• GOAL OF THE EXERCISE: In the listing beneath this line, copy exactly the lines starting with the one containing "You are a computer-use" and going on through the one containing "Instruction: Click the expand image zoom icon".

• INFORMATION SUPPLIED:
_____
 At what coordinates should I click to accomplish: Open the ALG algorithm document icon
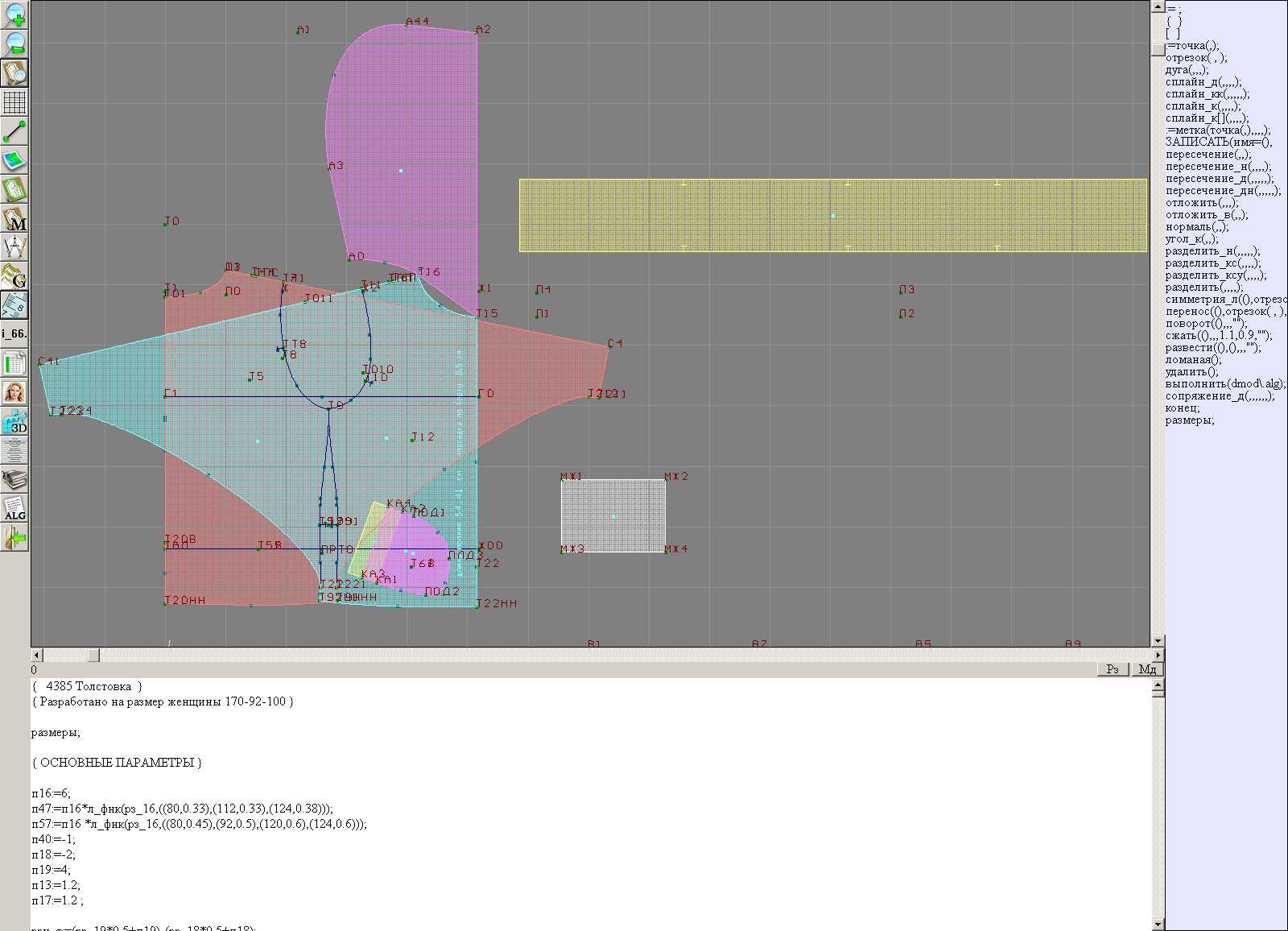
_____
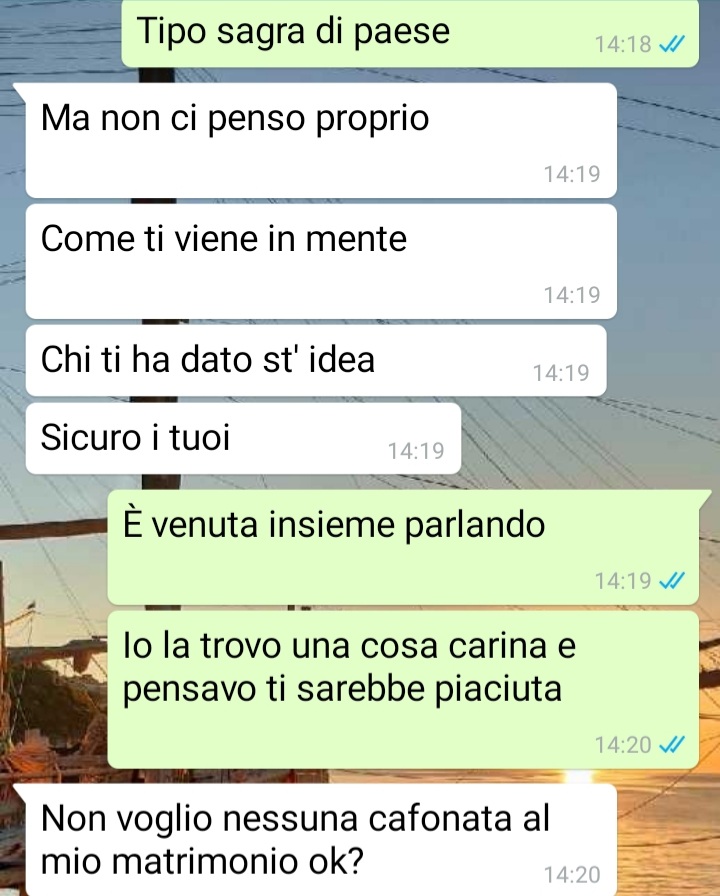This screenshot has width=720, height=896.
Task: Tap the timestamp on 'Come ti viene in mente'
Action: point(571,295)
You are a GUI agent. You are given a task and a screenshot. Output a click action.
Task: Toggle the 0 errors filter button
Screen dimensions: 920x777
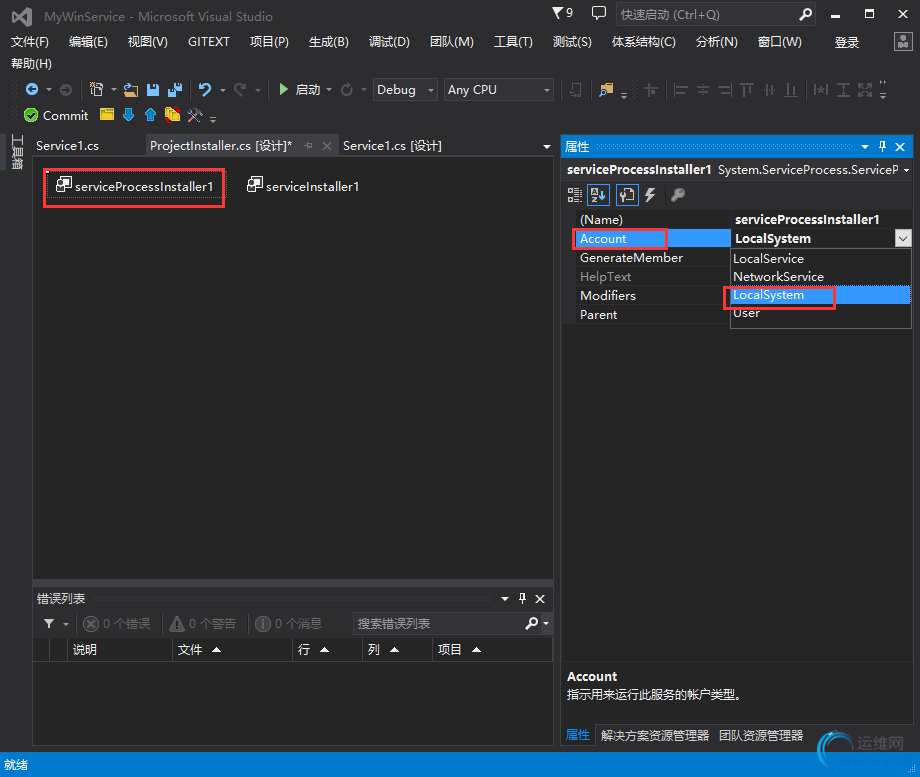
_____
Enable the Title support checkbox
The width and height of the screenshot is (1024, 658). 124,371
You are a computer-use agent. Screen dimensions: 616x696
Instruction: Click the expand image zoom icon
_____
• EXERCISE RESULT:
You are a computer-use agent. Screen dimensions: 616x696
Instruction: Click the expand image zoom icon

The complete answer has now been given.